## [Instructions to follow]
Could you restate every entry word for word, leaving the pictures out?

════════════════════

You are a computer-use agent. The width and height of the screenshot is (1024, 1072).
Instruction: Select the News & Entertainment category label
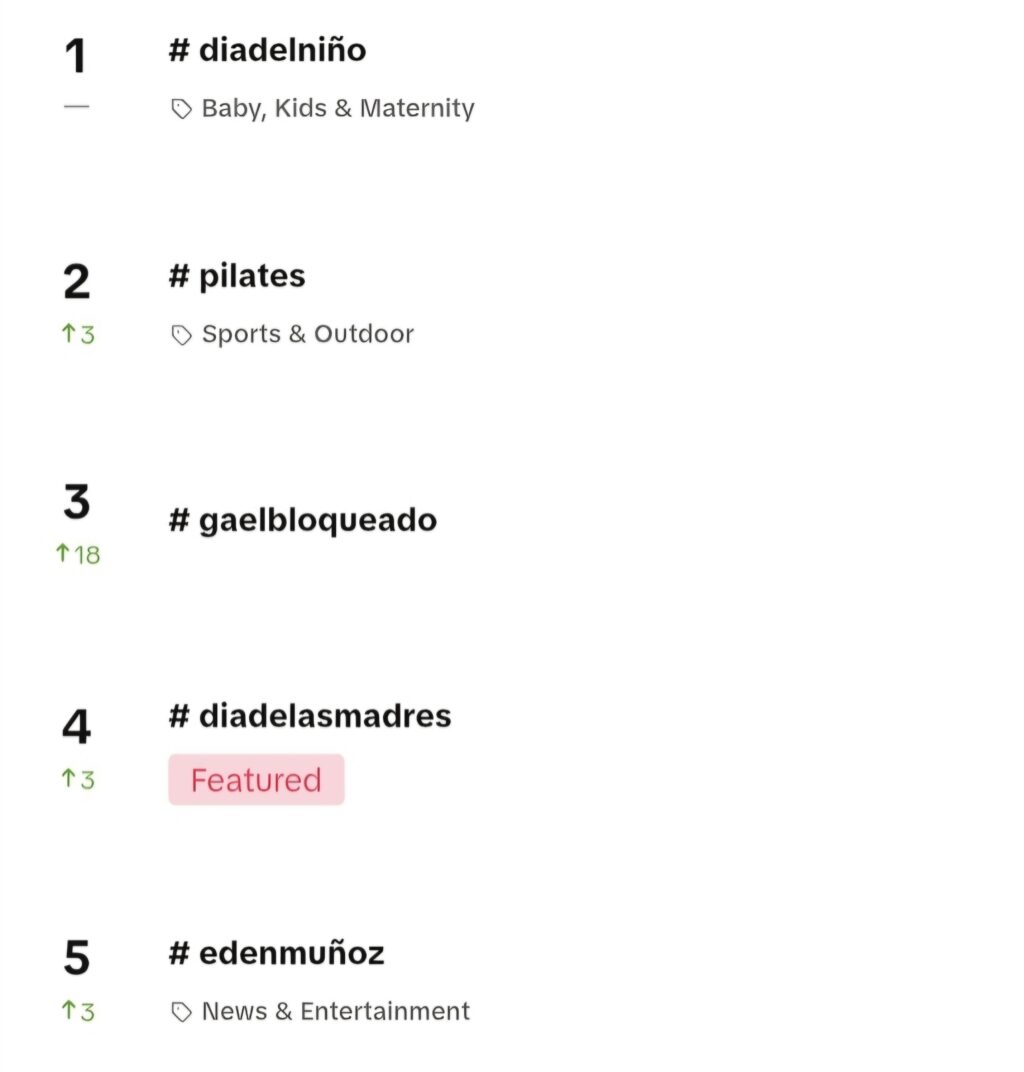pyautogui.click(x=336, y=1011)
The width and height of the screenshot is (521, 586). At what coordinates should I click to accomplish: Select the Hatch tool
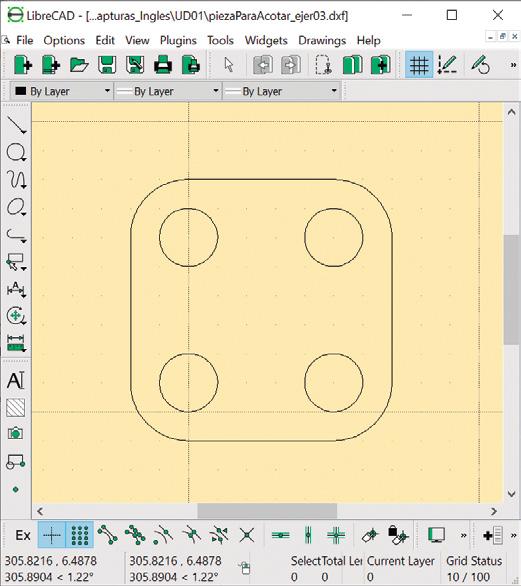16,407
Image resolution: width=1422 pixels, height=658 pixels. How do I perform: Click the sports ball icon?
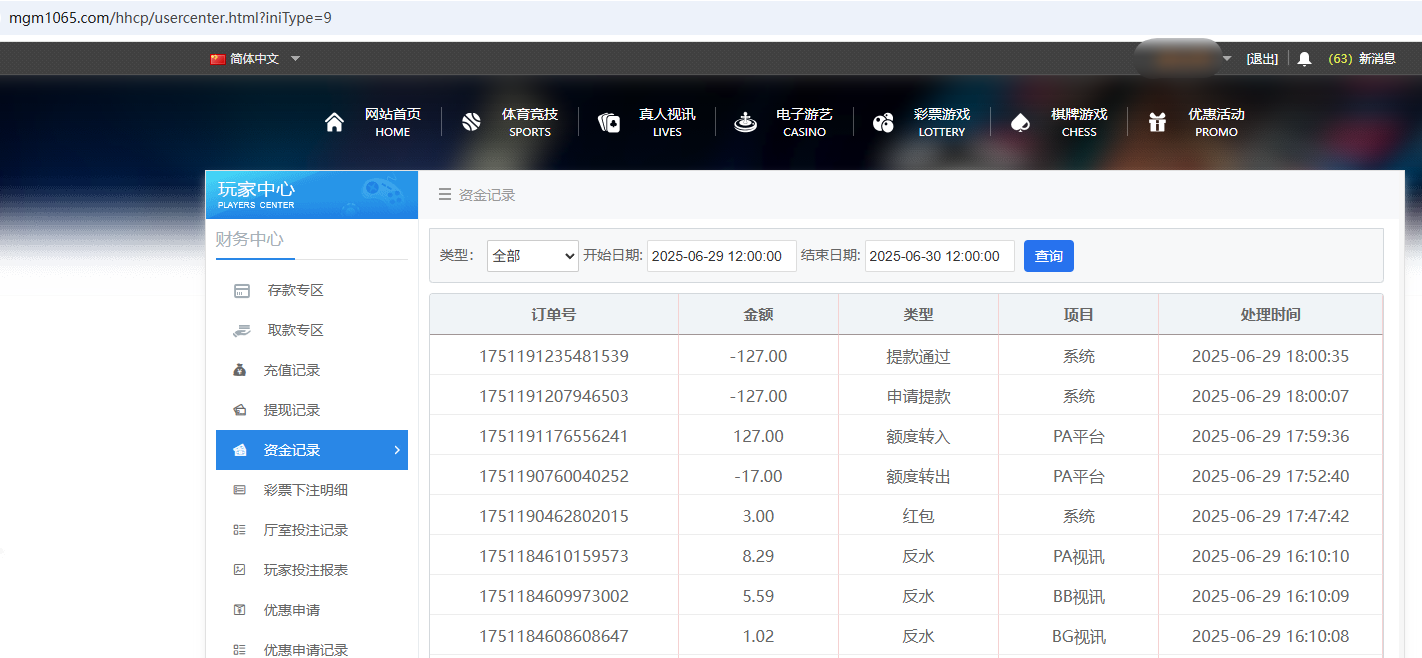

════════════════════

## [Output]
You are a computer-use agent. The width and height of the screenshot is (1024, 1072).
Instruction: Select the News & Entertainment category label
pyautogui.click(x=336, y=1011)
The width and height of the screenshot is (521, 586). At what coordinates should I click to accomplish: Select the Hatch tool
16,407
Image resolution: width=1422 pixels, height=658 pixels. How do I perform: Click the sports ball icon?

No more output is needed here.